NASA’s Chandra X-ray Observatory Telescope has found a new threat to human life & earth. But do you know NASA’s Chandra X-ray Observatory is named after who?
What is NASA’s Chandra Observatory? What is Chandra in NASA?
The Chandra X-ray Observatory, operated by NASA, is a telescope built to study the X-ray emissions from high-energy cosmic objects such black holes, supernovae, and galaxy clusters.
The Hubble Space Telescope and the Spitzer Space Telescope are also a part of NASA’s fleet of “Great Observatories,” as is Chandra.
It was sent into orbit on the Space Shuttle Columbia in 1999, and as of right now, it is orbiting the Earth in a highly elliptical fashion.

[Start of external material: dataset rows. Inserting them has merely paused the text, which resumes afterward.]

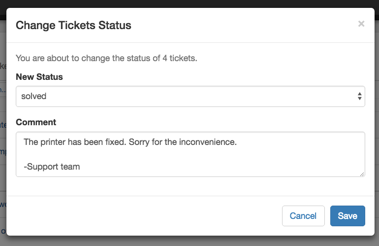Click the dark bar above the dialog
This screenshot has height=246, width=379.
(190, 3)
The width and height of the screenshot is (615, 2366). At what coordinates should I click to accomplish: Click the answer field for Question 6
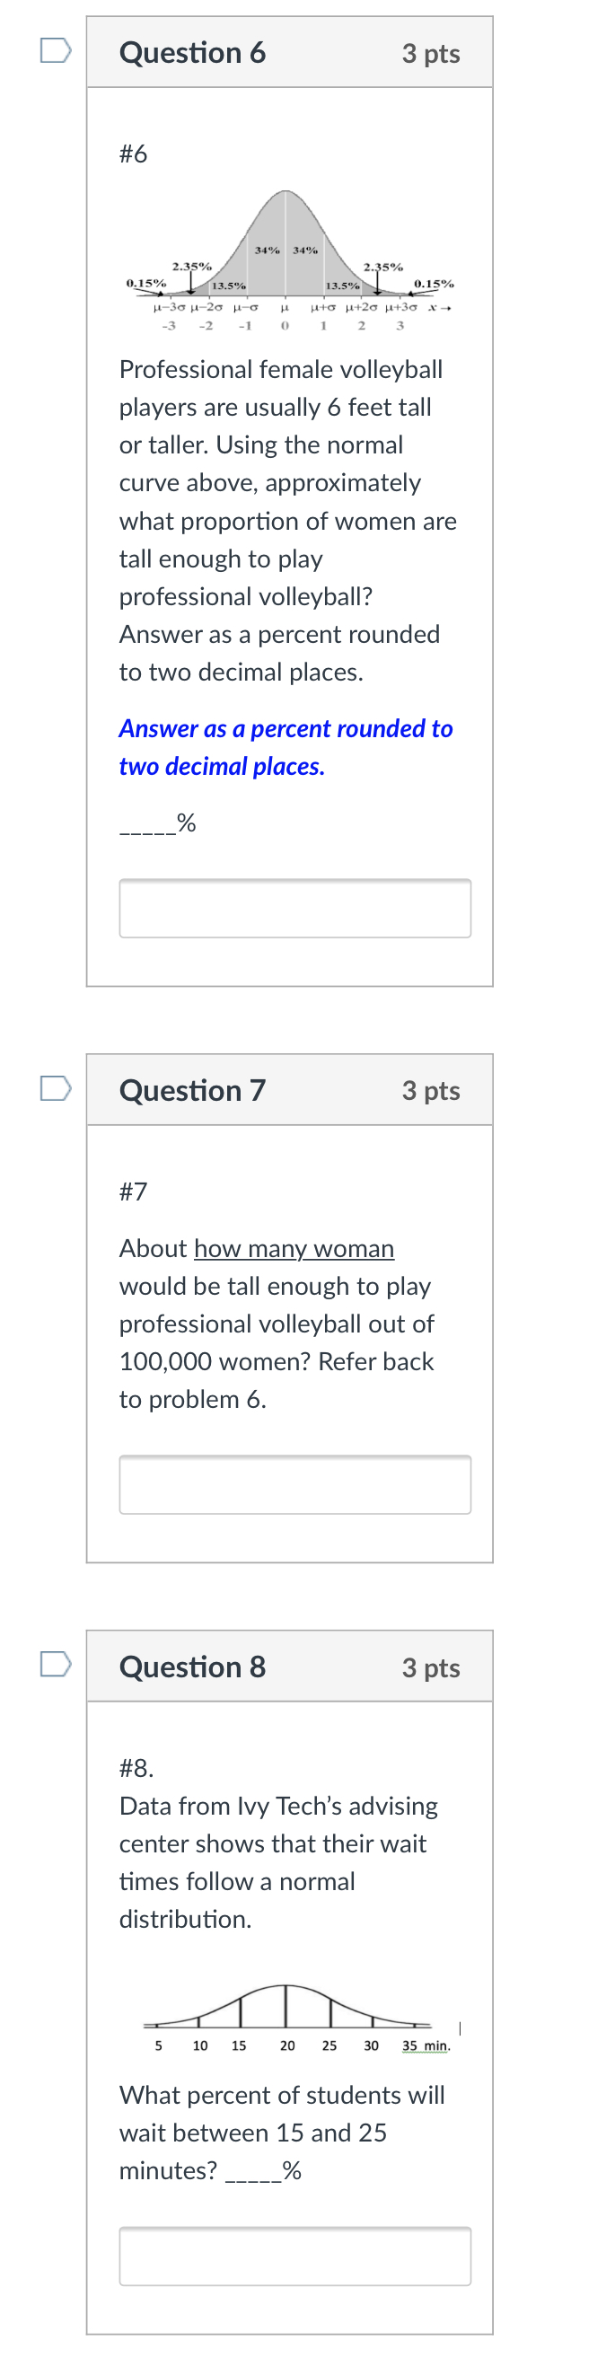[x=294, y=907]
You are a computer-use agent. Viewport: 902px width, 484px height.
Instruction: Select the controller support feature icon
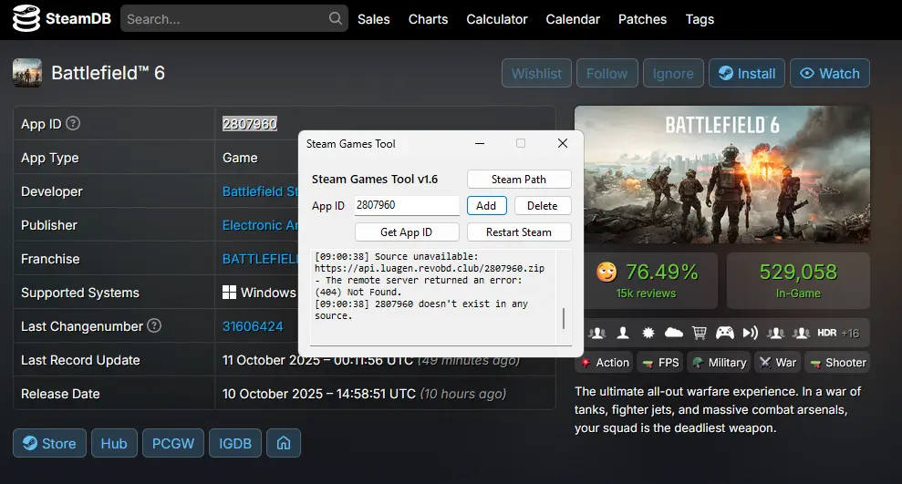[724, 333]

Chandra’s discoveries have aided researchers in their understanding of –
- The properties of dark matter,
- How matter behaves in harsh conditions like those found around black holes, and
- How galaxies originate and change over time.
It keeps making important advancements in the study of X-ray astronomy.
Also Read:- Nobel Prize 2022: The Nobel Prize Winners List 2022
Why Did NASA Name It Chandra?
The Chandra X-ray Observatory was named after Subrahmanyan Chandrasekhar, an Indian-American astronomer who made notable discoveries in the study of stellar evolution and black holes.
For his research on the physical mechanisms that control the composition and evolution of stars, Chandrasekhar was awarded the 1983 Nobel Prize in Physics.
The designation of Chandra pays tribute to Chandrasekhar’s accomplishments and his innovative contributions to the science of astrophysics.
Latest Research of NASA’s Chandra X-Ray Observatory Telescope
A new danger to Earth-like planets has been identified by NASA’s Chandra X-ray Observatory and other telescopes.
X-rays from exploding stars can potentially harm planets up to 160 light-years away at a certain phase, potentially leading to an extinction event. This discovery has important ramifications for the investigation of exoplanets and the possibility of life there.
The study is based on X-ray observations of the remnants of 31 supernovae. Understanding how X-rays affect exoplanets was made possible in large part by Chandra’s studies.
While the Earth is safe from this threat, this revelation emphasizes the value of exploring the universe and safeguarding potentially inhabited planets.